On this front, here’s what management had to say during the latest quarter’s earnings call:
I will now provide some commentary regarding our updated fiscal year ’24 guidance, specifically the following four points: first, we are seeing continued and significant new and expansion opportunities for our solutions. However, we continue to see a higher mix of larger deals in our pipeline which is driving greater variability in our new and expansion business. The number of opportunities greater than $1 million in ACV in our pipeline has grown at higher than 30% for each of the last 3 quarters compared to the corresponding quarters last year. Relatedly, the dollar amount of pipeline from opportunities greater than $1 million in ACV has grown at well over 50% and for each of the last three quarters compared to the corresponding quarters last year.

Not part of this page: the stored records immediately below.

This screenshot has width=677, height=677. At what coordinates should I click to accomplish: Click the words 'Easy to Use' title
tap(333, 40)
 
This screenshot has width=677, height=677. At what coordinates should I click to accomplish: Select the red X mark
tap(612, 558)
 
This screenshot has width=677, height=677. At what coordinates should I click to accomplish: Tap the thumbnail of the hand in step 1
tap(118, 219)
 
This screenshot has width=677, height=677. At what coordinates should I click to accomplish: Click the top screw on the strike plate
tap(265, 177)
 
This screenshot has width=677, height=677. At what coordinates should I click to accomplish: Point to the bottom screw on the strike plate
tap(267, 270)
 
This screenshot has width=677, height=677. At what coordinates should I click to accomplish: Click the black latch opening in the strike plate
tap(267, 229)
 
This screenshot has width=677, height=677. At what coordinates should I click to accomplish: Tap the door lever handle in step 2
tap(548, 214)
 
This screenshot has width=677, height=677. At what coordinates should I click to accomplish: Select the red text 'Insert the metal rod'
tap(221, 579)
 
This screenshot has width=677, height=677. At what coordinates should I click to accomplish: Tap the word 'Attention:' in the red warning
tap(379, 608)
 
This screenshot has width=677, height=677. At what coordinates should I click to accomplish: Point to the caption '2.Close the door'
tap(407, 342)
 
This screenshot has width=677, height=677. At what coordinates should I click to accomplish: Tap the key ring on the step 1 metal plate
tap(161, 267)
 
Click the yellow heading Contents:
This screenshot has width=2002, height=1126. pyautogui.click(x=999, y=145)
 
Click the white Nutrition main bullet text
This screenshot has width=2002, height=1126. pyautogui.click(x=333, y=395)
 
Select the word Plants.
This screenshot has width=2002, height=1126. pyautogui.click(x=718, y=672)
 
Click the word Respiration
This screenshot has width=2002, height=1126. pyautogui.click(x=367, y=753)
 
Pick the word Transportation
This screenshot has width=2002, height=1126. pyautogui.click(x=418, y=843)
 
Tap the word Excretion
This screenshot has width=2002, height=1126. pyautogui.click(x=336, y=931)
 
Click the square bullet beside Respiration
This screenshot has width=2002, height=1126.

These larger opportunities often involve strategic decisions and C-suite approvals, causing them to take longer to close and to have greater variability in timing, outcome and deal structure. And as we mentioned previously, we have continued to see a modest elongation of average sales cycles relative to historical levels. Our fiscal year ’24 new and expansion ACV and ARR performance year-to-date have been affected by these dynamics and have been below our initial expectations at the beginning of the fiscal year. We expect these dynamics to continue in Q4. As an example, for the eight figure ACV transaction in Q3 that Rajiv mentioned, we expect the billings and cash collection to be in Q4, while the associated subscription revenue is expected to be recognized over multiple years starting in fiscal year ’25.